Bursting out of the back door and into the garden I raced up and down the alley, over Grove Street, and then back down the lane toward the railway. Nothing!
It was getting late. I began to cry. I blamed myself for not taking Jane to the shops with me. Why didn’t I think to take her with me? I kept asking myself this question over and over again.
I was running in circles, calling her name until my throat hurt. I searched all the places I knew. Out in the coal shed, over by the church and I even went back to the old junior school, I was so desperate. It didn’t seem to matter how hard I searched, she was nowhere to be seen. I didn’t want to give up, but I didn’t know what else to do.
I thought, perhaps she had been taken by someone, or run away from home or something. I just didn’t know. I reasoned that if she had run off she would have talked to me about it on the way home from school; she would have said something about it to me, I was sure of it.
No, I thought, she wouldn’t have run away; after all, where would she go?
Then I thought that if she had been taken she would have screamed the place down, and so I ruled that one out. At the end of all my thinking, the only explanation I could come up with, was that she must have wandered off with a friend. The problem with that theory was that she didn’t have many friends around where we lived. I didn’t know where to look anymore. I didn’t think she would go off on her own—she was too young. I ran out of ideas and I didn’t see any
one else to ask, until I spotted a young girl my age walking across the green.
“Hello,” I said. “My name is Mary. I live just over there.” I pointed to my block. “I’m looking for my little sister, Jane, and I wonder if you have seen a little girl wandering on her own?”
“Nay, I have seen naebody, nere a wee bairn. I’ve jist come down from Scotland, and I doona know anybody. My name is Joyce.”
“So you haven’t seen a little girl then?” I thought I would try again, thinking she came from a special school or something.
“Nay,” she said, “I’ve na seen a wee girl.” That was a waste of time I thought: obviously foreign.
“Thanks.” I gave her a little wave and turned away.
It was getting very dark and I was starting to get cold. I sat on the grass curb by the old school playground, alone, shivering and sobbing uncontrollably. I sat there, my mind racing and muttering to myself with my face all blotchy and red, my eyes streaming with the tears. I just sobbed and sobbed and sobbed. I didn’t know how long I sat there. It seemed like a lifetime. My bottom was getting cold from sitting on the damp grass verge, and without a warm coat I was now starting to shiver.

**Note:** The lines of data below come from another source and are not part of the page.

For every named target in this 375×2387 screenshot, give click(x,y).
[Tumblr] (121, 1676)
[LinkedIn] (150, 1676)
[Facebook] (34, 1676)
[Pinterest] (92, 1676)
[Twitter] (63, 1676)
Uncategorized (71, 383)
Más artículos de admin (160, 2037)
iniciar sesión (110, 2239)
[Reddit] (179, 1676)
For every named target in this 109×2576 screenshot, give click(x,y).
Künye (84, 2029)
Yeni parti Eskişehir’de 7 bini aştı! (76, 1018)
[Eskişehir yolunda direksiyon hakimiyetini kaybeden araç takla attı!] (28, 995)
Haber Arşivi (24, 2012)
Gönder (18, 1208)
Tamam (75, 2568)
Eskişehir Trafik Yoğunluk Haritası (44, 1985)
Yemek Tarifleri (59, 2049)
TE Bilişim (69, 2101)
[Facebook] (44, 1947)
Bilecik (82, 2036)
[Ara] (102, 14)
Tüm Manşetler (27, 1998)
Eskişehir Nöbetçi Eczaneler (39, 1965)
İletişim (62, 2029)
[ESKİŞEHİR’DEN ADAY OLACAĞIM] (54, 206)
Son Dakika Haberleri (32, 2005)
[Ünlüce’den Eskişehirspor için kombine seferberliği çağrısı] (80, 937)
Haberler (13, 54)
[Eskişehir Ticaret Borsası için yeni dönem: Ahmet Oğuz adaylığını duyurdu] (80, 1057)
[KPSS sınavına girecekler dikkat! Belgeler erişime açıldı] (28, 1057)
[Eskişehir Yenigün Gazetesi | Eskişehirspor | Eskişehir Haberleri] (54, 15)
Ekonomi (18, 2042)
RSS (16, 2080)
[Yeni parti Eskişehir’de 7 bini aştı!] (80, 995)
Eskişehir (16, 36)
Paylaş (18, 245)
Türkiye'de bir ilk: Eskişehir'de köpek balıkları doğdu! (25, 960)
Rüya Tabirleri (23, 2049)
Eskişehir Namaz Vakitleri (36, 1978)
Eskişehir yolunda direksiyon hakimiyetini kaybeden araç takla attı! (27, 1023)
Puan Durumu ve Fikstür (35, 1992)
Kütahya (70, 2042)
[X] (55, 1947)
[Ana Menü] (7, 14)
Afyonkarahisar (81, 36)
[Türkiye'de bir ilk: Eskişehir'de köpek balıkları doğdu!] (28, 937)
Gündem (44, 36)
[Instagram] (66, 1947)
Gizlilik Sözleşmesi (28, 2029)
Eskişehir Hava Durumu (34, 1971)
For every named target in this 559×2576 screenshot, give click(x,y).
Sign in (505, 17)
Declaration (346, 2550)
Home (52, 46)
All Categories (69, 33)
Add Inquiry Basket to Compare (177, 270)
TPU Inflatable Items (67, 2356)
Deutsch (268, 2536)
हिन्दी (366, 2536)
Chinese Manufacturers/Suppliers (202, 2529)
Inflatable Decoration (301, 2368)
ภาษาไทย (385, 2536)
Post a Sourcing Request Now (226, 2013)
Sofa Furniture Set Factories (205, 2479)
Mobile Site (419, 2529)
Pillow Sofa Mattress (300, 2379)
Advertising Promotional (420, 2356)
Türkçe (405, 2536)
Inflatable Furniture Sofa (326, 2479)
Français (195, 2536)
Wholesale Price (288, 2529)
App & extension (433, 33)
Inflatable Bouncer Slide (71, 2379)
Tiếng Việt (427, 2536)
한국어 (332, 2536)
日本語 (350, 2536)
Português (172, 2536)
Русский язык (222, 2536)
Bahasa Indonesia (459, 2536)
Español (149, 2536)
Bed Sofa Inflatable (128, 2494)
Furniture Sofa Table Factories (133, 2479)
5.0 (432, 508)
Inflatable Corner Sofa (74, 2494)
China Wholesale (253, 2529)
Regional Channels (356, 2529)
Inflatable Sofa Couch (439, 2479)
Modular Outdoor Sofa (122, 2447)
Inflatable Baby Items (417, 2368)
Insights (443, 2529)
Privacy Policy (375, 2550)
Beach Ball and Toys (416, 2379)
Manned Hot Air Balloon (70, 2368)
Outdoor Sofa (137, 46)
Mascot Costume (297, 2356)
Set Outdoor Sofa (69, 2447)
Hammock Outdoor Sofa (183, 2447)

Eventually I had to give up and return home. With a mixture of deep sobs and open loud crying, I sat on the front step, my head in my hands, my lifeless eyes closed and with the familiar taste of salt in my mouth, I was all alone. I dashed inside, up to my bedroom, flinging myself onto my bed, chucking the blanket over me, and burying my head deep into the pillow.
Something woke me, but I thought I was still in a dream. The smell of hot vinegar on chips, and voices from downstairs. Then I realised it wasn’t a dream.
I got up and bounced down the stairs, and there was Dad with Jane standing in the hallway arguing over sweets or something. I ran up to him, smacking him and beating him hard with my fists; I was so angry with him.
“Why didn’t you tell me you were taking Jane with you?” I screamed, flaying out with my hands and banging him hard. “Why didn’t you leave me a note or something?”